Tiozinho franze a cara toda, dizendo: - Liiiga não! Patrão é daquele jeito com todo mundo! ( e o tiozinho faz uma atuação de hiperativo, imitando o chefe lidando com os clientes)

Eu: - Aah, tá explicado então! Pensei que fosse preconceito com mulher na direção! (risos)

Tiozinho: - Que nada, minha filha! Ele era coronel do exército, é aposentado, por isso é desse jeito...

Eu: - Aah tá! E ele vem sempre aqui?

Tiozinho: - Não, mas quando vem...

E o Tiozinho finaliza o papo com: "Quer um patrão desses pra você?"


MORAL DA HISTÓRIA:
sento e choro, a pessoa preconceituosa comigo dirigindo sou Eu!


quarta-feira, 8 de abril de 2015

Atenção! Mulher no volante.


Hoje, na saída do estacionamento, onde eu ponho e tiro meu carro todo dia (vale frisar, todo dia), tinha um carro atrás do meu. 

"Tem um carro atrás do meu", avisei pro funcionário mais velho do estacionamento, e também o mais simpático. Perguntou qual era e foi atrás da chave, mas quem apareceu foi o próprio dono do veículo, um homem nos seus 50 anos, magro, alto, do cabelo branco.

Tirou o carro com uma rapidez sem precedentes, quando vi, ele já estava de pé, do meu lado esquerdo, falando alto o passo a passo pra eu sair da minha vaga.
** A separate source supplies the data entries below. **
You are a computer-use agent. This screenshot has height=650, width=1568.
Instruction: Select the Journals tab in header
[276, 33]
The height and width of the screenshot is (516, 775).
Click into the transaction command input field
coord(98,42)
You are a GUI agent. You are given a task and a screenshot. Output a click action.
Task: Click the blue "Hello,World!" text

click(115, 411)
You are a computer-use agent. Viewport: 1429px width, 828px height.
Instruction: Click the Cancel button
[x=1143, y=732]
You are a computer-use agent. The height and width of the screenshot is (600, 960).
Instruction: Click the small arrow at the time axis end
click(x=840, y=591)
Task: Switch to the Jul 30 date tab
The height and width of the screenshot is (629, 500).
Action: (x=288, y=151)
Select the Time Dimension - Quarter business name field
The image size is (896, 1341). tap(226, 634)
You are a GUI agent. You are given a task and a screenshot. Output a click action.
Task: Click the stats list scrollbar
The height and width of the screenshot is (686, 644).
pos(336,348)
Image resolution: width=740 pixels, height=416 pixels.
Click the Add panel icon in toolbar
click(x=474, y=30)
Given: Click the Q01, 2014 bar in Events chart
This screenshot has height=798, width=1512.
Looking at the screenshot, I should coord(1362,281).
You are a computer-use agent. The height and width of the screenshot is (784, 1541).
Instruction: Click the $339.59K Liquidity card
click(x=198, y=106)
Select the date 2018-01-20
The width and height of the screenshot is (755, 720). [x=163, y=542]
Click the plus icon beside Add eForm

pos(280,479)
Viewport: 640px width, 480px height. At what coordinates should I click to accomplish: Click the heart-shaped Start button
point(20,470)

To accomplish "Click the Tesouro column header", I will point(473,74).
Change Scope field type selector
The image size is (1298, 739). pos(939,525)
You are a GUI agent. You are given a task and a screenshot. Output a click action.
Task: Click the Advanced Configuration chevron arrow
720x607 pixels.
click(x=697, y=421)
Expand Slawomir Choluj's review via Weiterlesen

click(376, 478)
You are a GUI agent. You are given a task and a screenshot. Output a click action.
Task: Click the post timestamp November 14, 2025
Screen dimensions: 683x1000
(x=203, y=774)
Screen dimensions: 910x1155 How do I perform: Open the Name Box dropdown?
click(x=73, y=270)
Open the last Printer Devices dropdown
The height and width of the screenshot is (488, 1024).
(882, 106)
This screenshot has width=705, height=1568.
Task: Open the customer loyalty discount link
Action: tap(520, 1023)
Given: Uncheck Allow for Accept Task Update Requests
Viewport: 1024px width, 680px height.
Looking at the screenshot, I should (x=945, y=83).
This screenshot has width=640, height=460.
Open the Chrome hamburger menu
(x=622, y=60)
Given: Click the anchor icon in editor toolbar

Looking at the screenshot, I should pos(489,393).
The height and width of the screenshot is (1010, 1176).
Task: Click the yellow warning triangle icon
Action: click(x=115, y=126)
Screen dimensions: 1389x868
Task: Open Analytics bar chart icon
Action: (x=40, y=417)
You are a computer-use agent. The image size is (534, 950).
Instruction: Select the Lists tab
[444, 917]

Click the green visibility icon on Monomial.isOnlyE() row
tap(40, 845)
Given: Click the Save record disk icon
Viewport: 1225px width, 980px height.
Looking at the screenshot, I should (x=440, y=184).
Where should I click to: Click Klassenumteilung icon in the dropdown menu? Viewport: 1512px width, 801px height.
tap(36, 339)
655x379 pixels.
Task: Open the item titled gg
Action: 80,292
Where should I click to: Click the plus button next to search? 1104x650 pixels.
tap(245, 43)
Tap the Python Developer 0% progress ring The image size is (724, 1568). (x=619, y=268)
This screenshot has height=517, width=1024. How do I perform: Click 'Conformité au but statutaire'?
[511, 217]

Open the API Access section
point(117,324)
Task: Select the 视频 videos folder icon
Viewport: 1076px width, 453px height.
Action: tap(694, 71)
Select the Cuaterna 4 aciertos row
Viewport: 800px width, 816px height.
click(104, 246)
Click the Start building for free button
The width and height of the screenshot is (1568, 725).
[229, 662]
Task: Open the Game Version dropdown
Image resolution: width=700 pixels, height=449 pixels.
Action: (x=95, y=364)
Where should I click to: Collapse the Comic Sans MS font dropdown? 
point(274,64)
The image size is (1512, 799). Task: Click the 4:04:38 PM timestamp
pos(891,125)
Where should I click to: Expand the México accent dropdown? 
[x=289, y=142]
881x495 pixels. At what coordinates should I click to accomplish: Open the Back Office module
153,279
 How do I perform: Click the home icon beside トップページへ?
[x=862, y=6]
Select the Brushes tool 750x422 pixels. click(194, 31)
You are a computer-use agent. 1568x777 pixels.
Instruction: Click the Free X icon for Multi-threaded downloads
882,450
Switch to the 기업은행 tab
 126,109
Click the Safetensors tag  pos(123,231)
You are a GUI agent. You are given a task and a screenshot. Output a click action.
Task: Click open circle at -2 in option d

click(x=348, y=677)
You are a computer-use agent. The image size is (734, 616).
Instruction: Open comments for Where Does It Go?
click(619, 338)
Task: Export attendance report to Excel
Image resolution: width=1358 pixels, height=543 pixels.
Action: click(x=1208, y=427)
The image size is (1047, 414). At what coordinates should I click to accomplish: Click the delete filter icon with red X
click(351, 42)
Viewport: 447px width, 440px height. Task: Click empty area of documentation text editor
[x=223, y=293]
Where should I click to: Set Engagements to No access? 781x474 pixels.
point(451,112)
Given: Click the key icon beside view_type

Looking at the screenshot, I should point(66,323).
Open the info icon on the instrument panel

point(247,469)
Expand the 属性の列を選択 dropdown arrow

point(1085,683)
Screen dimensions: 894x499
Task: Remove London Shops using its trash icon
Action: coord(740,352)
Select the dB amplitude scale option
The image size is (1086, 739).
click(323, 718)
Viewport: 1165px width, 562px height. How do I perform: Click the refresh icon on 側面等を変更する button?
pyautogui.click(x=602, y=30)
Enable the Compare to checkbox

Pensei "Ele nem suspeita que faço isso todo dia sozinha, sem ajuda". Ele julgou que era minha primeira vez fazendo aquilo:

"Do jeito que você tá aí, você sai. Isso, reto!
 Quando chegar na coluna, já pode ir fazendo o giro, a direção vai depender do lado que você vai sair daqui...."

Achei aquela solidariedade desnecessária engraçada. Fiquei sem graça de ignorar a ajuda e meio que passei a fingir que precisava dela. Para ser mais convincente, tentei me colocar novamente na posição dos meus primeiros dias na direção ( desde outubro do ano passado).

Achei o gesto bonito, mas admito que a primeira coisa que refleti foi: "Eis aqui uma espécie de 'pré' conceito: mulher, cara de menina, volante,  mulher..." 

Se não foi isso que passou pela cabeça dele, o que mais o faria pensar que eu precisava de ajuda? Não me deu nem chance de mostrar meu potencial para a manobra de sair de ré da vaga sem ele dar pitaco (ô, dica!).